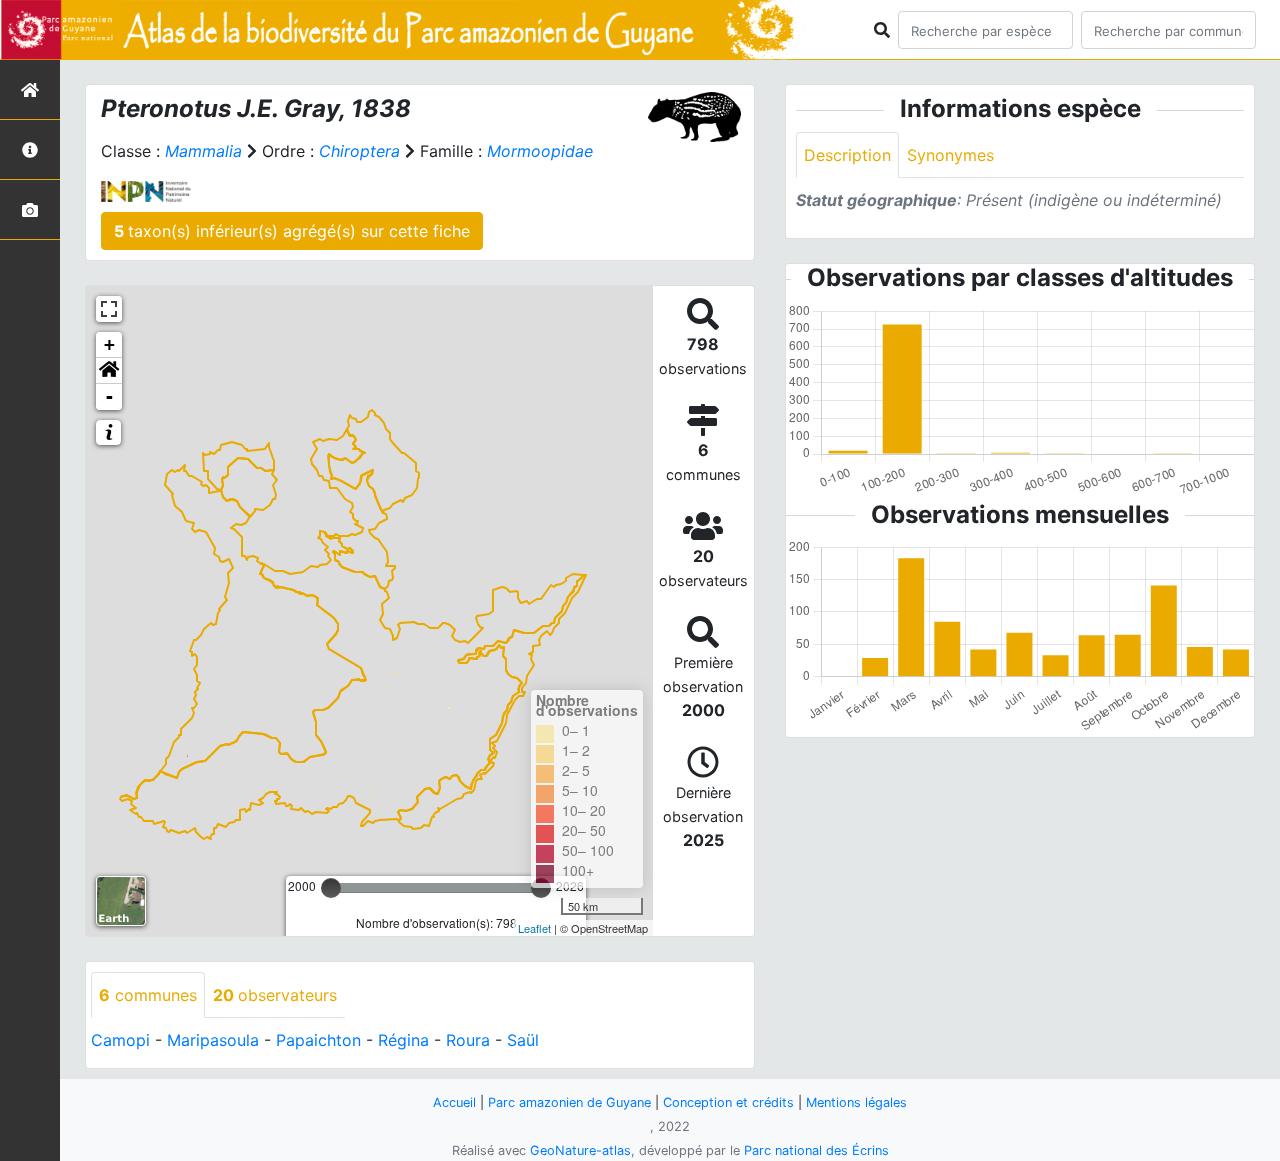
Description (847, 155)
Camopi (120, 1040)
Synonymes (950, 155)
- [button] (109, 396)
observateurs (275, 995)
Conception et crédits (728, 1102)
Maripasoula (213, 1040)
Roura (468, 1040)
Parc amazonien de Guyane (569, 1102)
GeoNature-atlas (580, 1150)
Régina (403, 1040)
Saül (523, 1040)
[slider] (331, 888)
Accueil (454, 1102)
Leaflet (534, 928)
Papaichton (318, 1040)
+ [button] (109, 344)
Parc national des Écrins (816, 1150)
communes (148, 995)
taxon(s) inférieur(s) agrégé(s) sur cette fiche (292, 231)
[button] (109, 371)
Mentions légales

◆ Problem statement
Once the line containing "- [button] (109, 396)" is found, please retype it and every remaining line of the listing above, exactly, with nothing else.

◆ Answer below
- [button] (109, 396)
observateurs (275, 995)
Conception et crédits (728, 1102)
Maripasoula (213, 1040)
Roura (468, 1040)
Parc amazonien de Guyane (569, 1102)
GeoNature-atlas (580, 1150)
Régina (403, 1040)
Saül (523, 1040)
[slider] (331, 888)
Accueil (454, 1102)
Leaflet (534, 928)
Papaichton (318, 1040)
+ [button] (109, 344)
Parc national des Écrins (816, 1150)
communes (148, 995)
taxon(s) inférieur(s) agrégé(s) sur cette fiche (292, 231)
[button] (109, 371)
Mentions légales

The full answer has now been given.